Reasonable Atheism (20): Atheism and choosing the good

This series is meandering a little bit at the moment – but that’s OK, I know where it’s going to end up and all these byways are fertile. However, that Peter Hitchens’ piece has provoked so many comments that I thought I’d put in something a bit more explicit (I’ve also been commenting fairly heftily on Stephen Law’s site, in response to his posts). Click ‘full post’ for text.

Can an atheist be good? Obviously, I know lots who are.

The more interesting questions are: 1. does the social acceptance of an agreed framework of values tend to enable people to be good or otherwise? And: 2. does atheism undermine the social acceptance of an agreed framework?

(I think this was Peter Hitchens’ essential point – that it is the breakdown of common belief that has undermined social virtue. It happens to have been Christianity in the British context, but it doesn’t need to be.)

In answer to question 1. I would say yes.
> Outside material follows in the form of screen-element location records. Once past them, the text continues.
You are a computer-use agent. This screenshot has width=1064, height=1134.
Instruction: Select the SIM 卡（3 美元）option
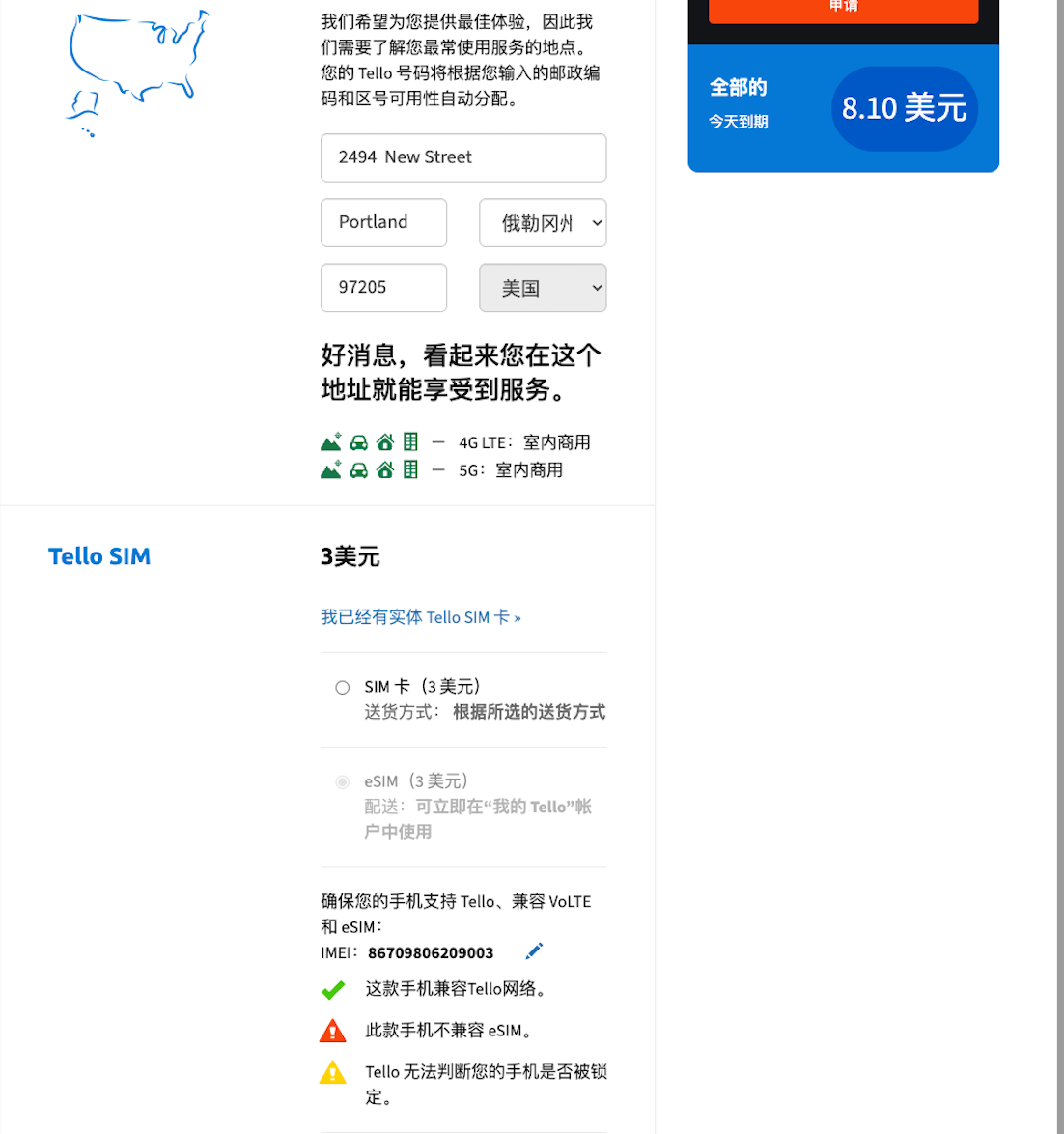click(x=342, y=687)
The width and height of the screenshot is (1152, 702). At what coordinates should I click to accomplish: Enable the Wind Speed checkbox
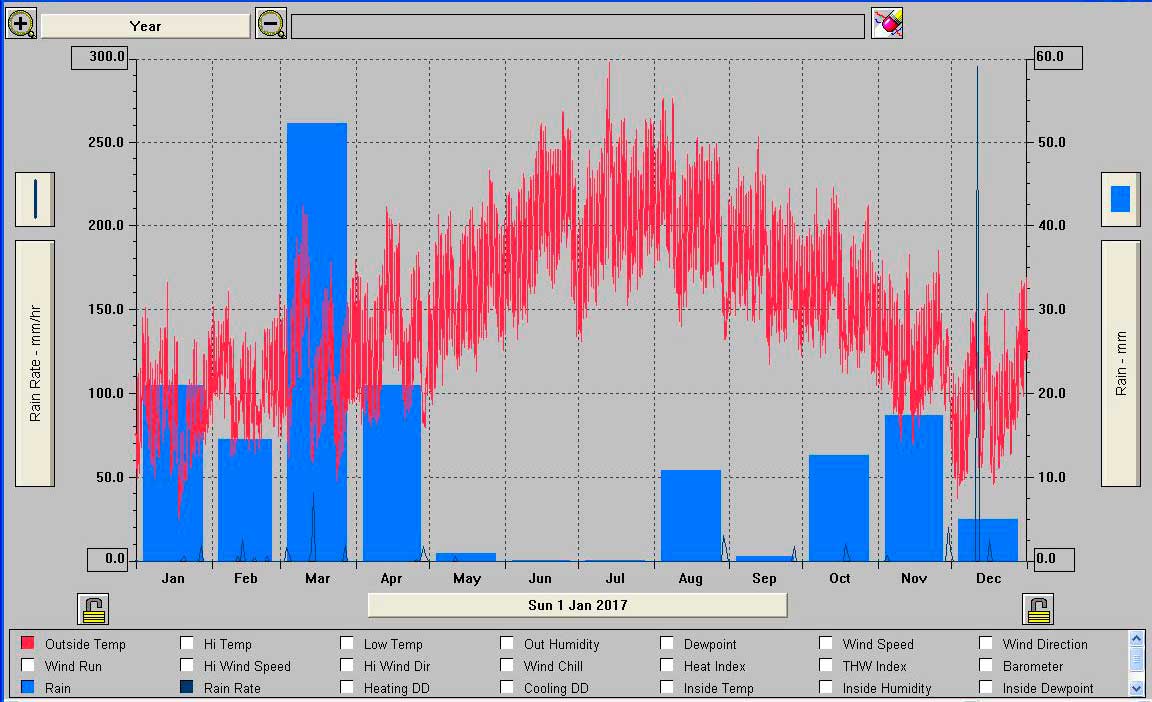(x=826, y=643)
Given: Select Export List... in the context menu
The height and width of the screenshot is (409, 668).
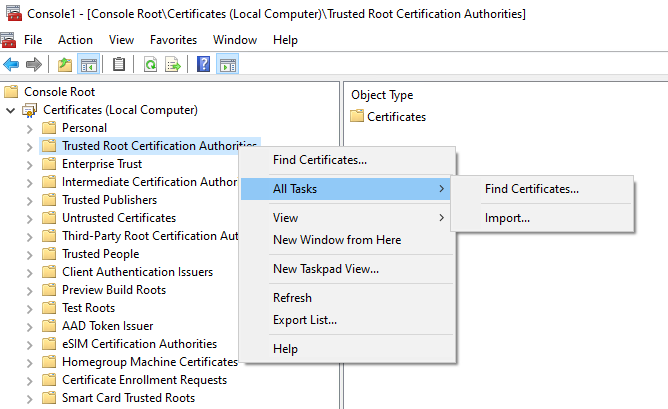Looking at the screenshot, I should point(305,320).

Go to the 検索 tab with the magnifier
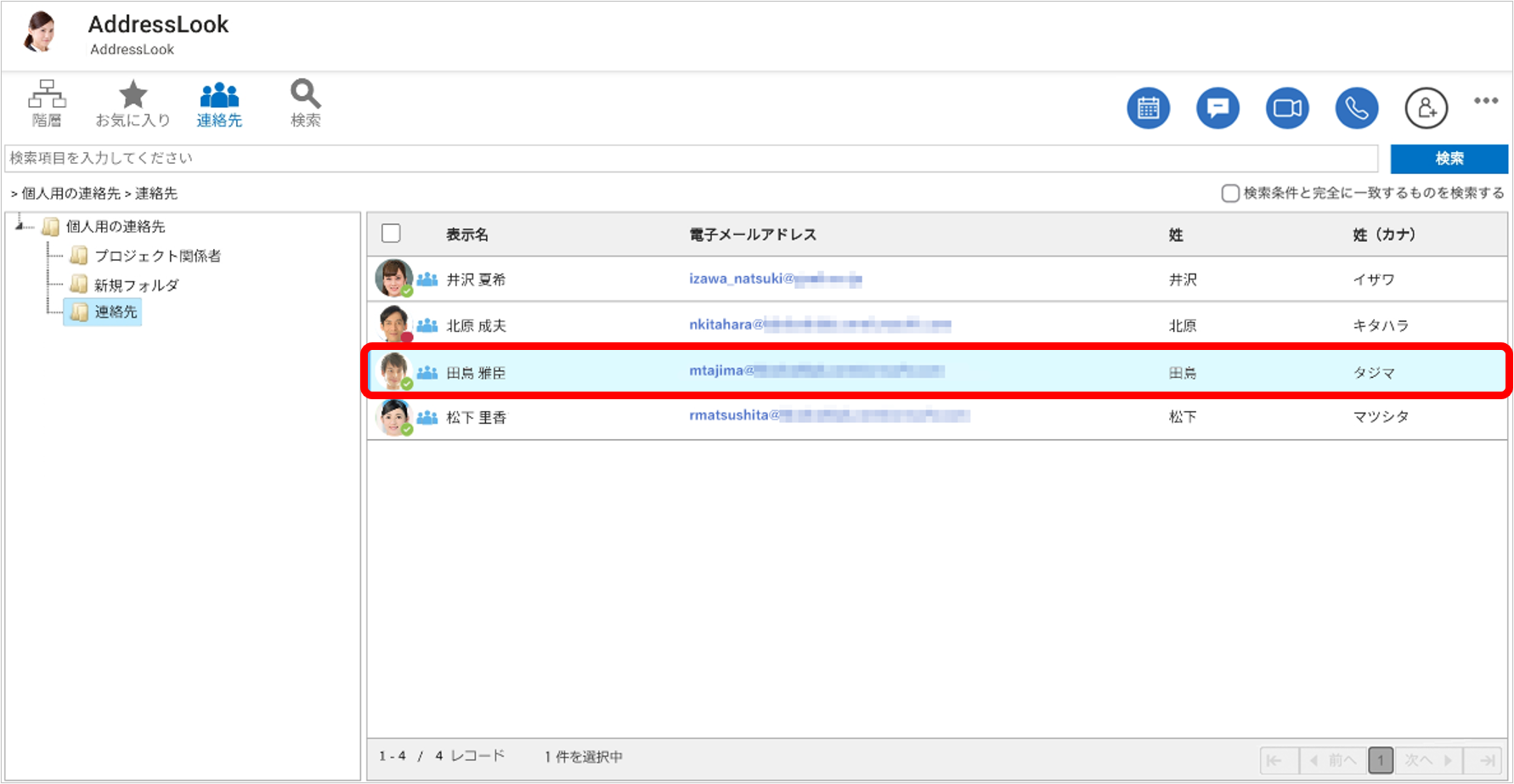coord(305,104)

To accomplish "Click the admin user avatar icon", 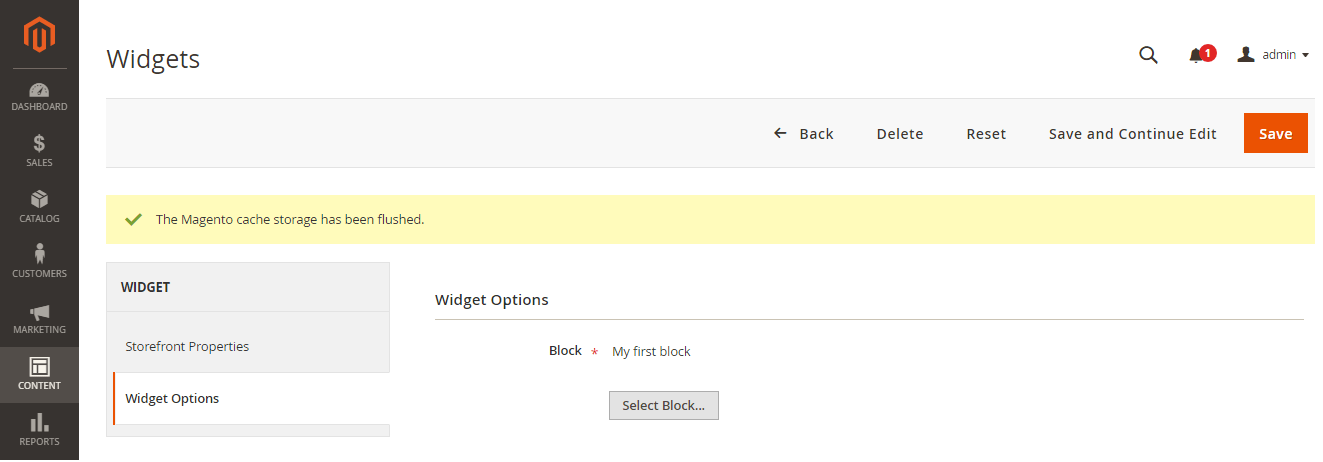I will [1246, 55].
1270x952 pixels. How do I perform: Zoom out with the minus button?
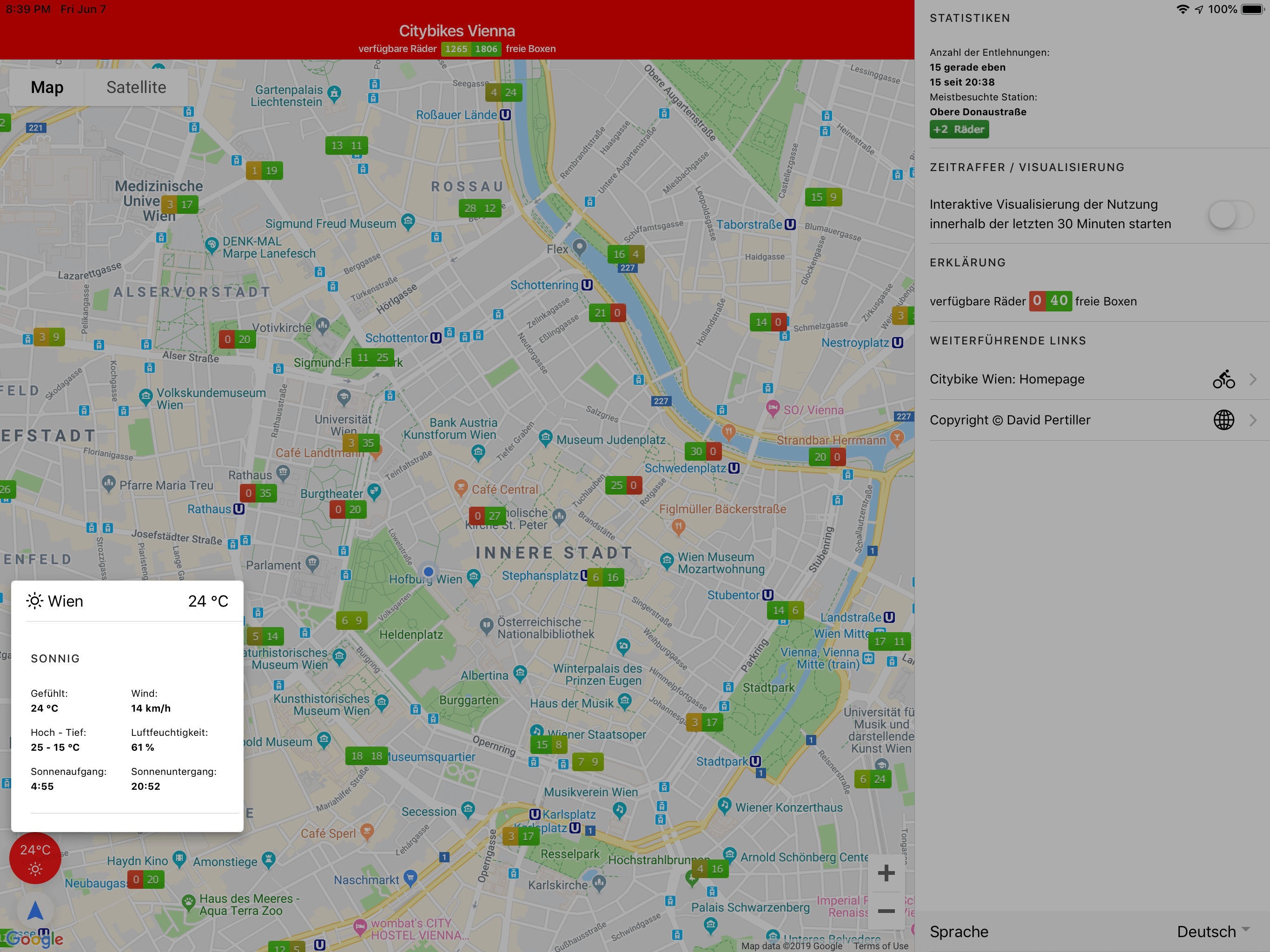pos(886,911)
Without a common agreed framework within which society can function you end up with a more or less violent social order. You need an agreed framework of values, and you need that framework of values to be legally enforced, in order that the highest levels of human flourishing can be reached. If there is no agreed framework then there is simply an imposition of violence, either from a central authority to coerce obedience, or between more or less strong groups and individuals. (I think this is Milbanks’ point about the ontology of violence.)

Note: this common agreed framework does not have to be Christianity, it does not even have to be theistic – it can definitely be atheistic, as with China (for the time being).

In answer to question 2. I would say that – again in the British context – atheism has undermined the social order, and to this extent I would agree with Hitchens. This is not a point about individual atheists, it is that there needs to be something outside of the individual conscience to which appeal can be made. The individual conscience is not the final arbiter of the good, or, put differently, the individual conscience needs to be educated into social norms.

As I understand it, atheism doesn’t (cannot) recognise anything outside of the individual conscience to which appeal can be made. From a (humourless) atheist point of view, for a common social order to be established, each individual member of the community needs to be intellectually persuaded of the merits of that order. The individual conscience is the lynchpin of the system, around which everything else pivots.

What this misses out is the panoply of ways in which human beings operate non-rationally (note, NOT irrationally) on which their rationality depends. You could say that atheism has a hopelessly inadequate anthropology. In particular, choosing of the good depends upon evaluation, which is a form of emotional intelligence. Why shouldn’t I have that extra portion of chocolate dessert? Why shouldn’t I lie and cheat and steal and so on?

The Christian answer to those questions is not, ultimately, that they are “wrong” but that they are incongruous with our deepest desires – our deepest desire being, in the end, to be united with God. The rules and regulations (eg the Ten Commandments) are guidance to teach us about ourselves, and to indicate how we can best flourish.

I think atheism has destroyed this conception. Or, to phrase that more precisely, I see atheism as one aspect of Modernity, and Modernity has destroyed this conception. We are ‘after virtue‘.

I am very interested to hear atheist perspectives on the two questions above.